Major Airline Application Migration and Re-Architecture
Major Airline leverage AWS to retire legacy on-prem crew logistics platforms, while gaining redundancy, increased accuracy & efficiency; all while saving millions of dollars per year.
Industry
Travel & Hospitality
Teams & Services
DevOps, Back-End, Front-End (Web), Front-End (Mobile)
Tech & Tools
Route 53, CloudFront, API Gateways, Lambda, Dynamo, S3, Kafka, DMS, Aurora (Postgres), AppSync, Kubernetes, Python, Git
Key Data Points
The Vision
Leverage highly available infrastructure to mitigate operational costs of maintenance and recurring outages that result in a loss of revenue loss, barring crew from being able to make connecting flights.
The Goal
As part of a “Lift, Shift, and Tinker” exercise, migrate existing services to AWS Cloud in a dual region (active-active) deployment to minimize downtime due to outages while increasing functionality, resilience, security and observability.
The Challenge
The airline’s on-prem service was built on a monolithic architecture, lived without redundancy, and required a 4 hour deployment window when updates needed to be made. This prohibited 24/7 operations, and left zero room for issues that would cause an outage.
The Solution
As part of the modernization effort, the entire existing workload looked at through the lens of re-architecture. The team focused on breaking the monolith down into standalone micro-services to allow for pieces to be updated and improved.Utilizing multiple AWS regions with latency-based routing ensured that all micro-services have redundancy in the event of a total region outage. Finally, we updated deployments to follow Blue-Green deployment patterns to allow for releases and improvements around the clock without disrupting 24/7 operations.
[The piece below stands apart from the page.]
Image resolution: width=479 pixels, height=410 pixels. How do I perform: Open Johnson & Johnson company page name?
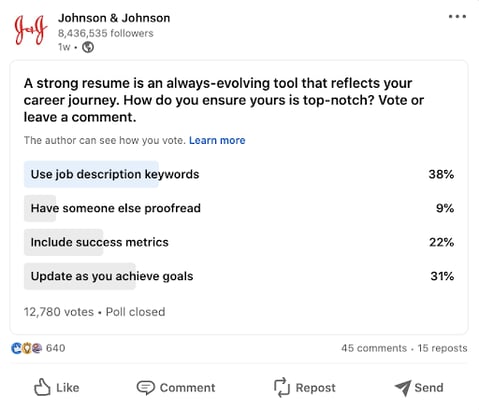point(114,18)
This was accomplished in multiple iterations; the first pass was simply to lift and shift into the cloud, then to bring high availability, then blue-green deployments.
Micro-services were first built with API gateways to allow the service to exist and function, knowing that we would move to AppSync to allow for event driven designs to various front-ends, but to leave the APIs in place for external (in customer, but outside of the business group) consumers we knew we would need to share data with.